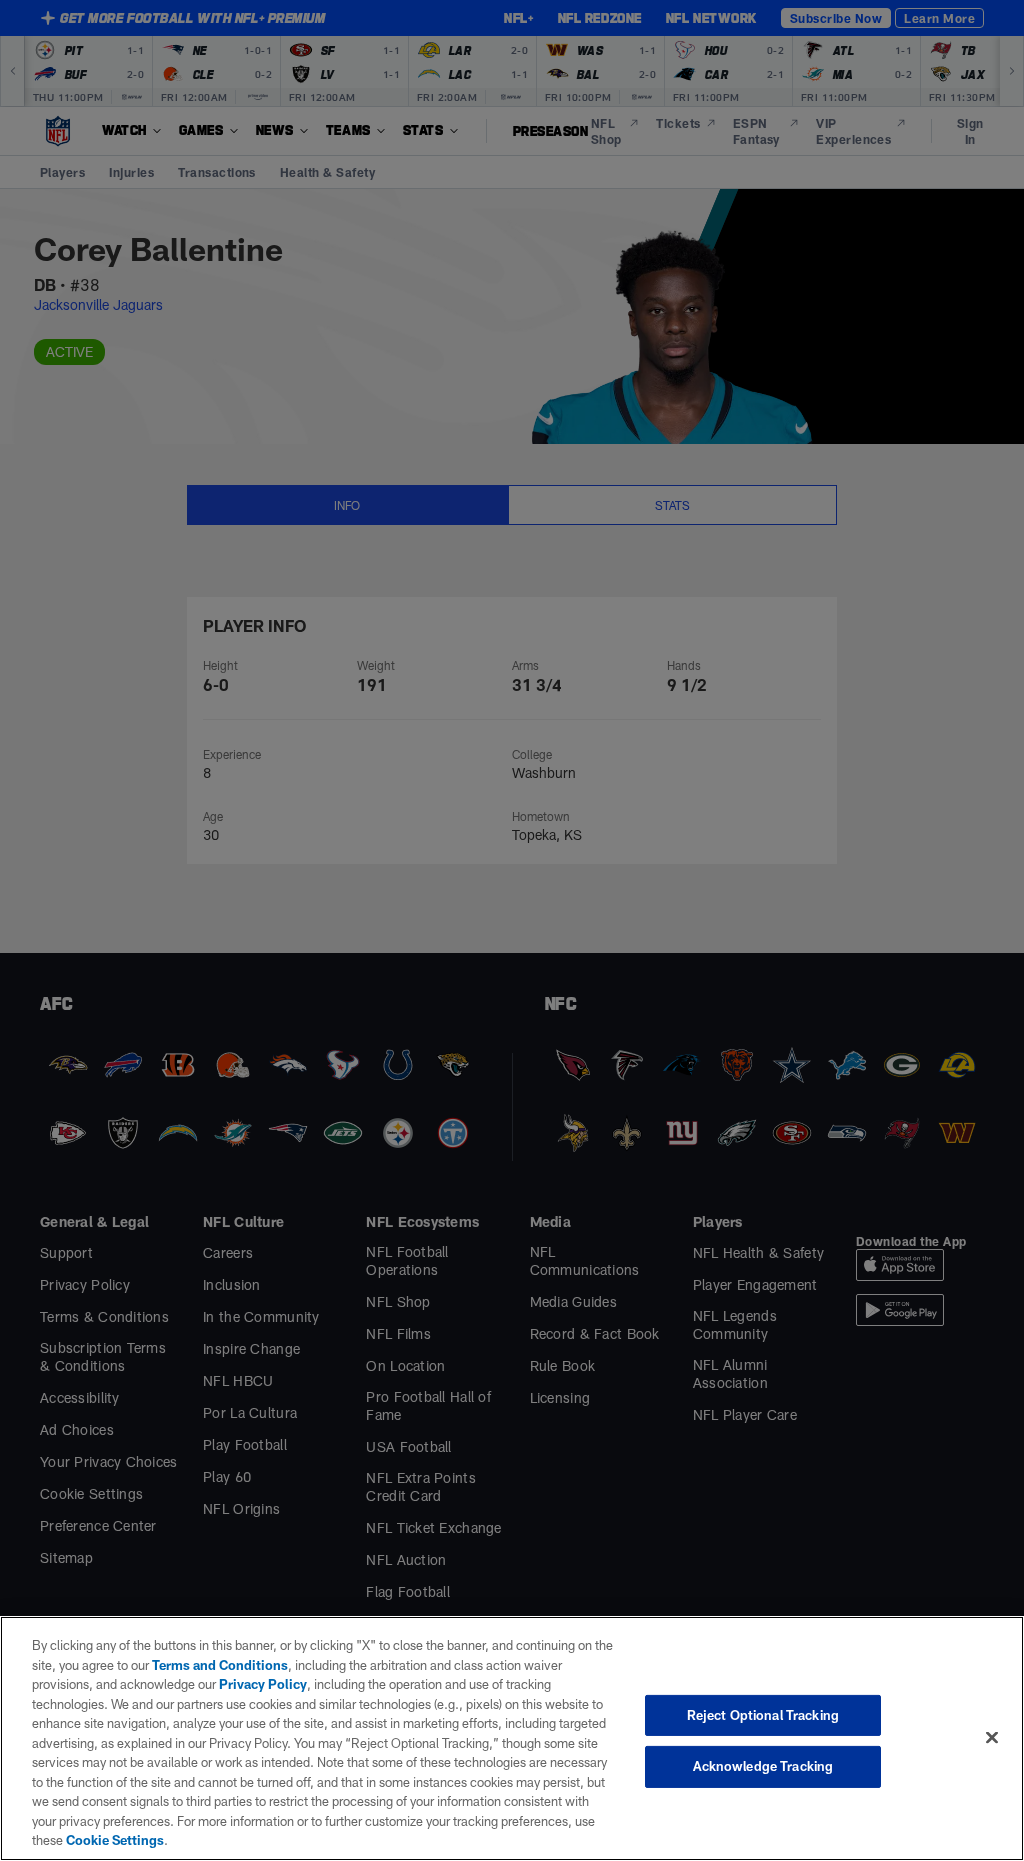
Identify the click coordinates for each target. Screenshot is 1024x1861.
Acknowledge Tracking (763, 1766)
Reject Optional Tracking (763, 1715)
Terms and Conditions (220, 1665)
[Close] (992, 1737)
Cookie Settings (115, 1840)
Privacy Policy (263, 1684)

________________________

### [Exercise description]
The answer should be the records above, unchanged, with the pictures omitted.

### [Your solution]
Identify the click coordinates for each target. Screenshot is 1024x1861.
Acknowledge Tracking (763, 1766)
Reject Optional Tracking (763, 1715)
Terms and Conditions (220, 1665)
[Close] (992, 1737)
Cookie Settings (115, 1840)
Privacy Policy (263, 1684)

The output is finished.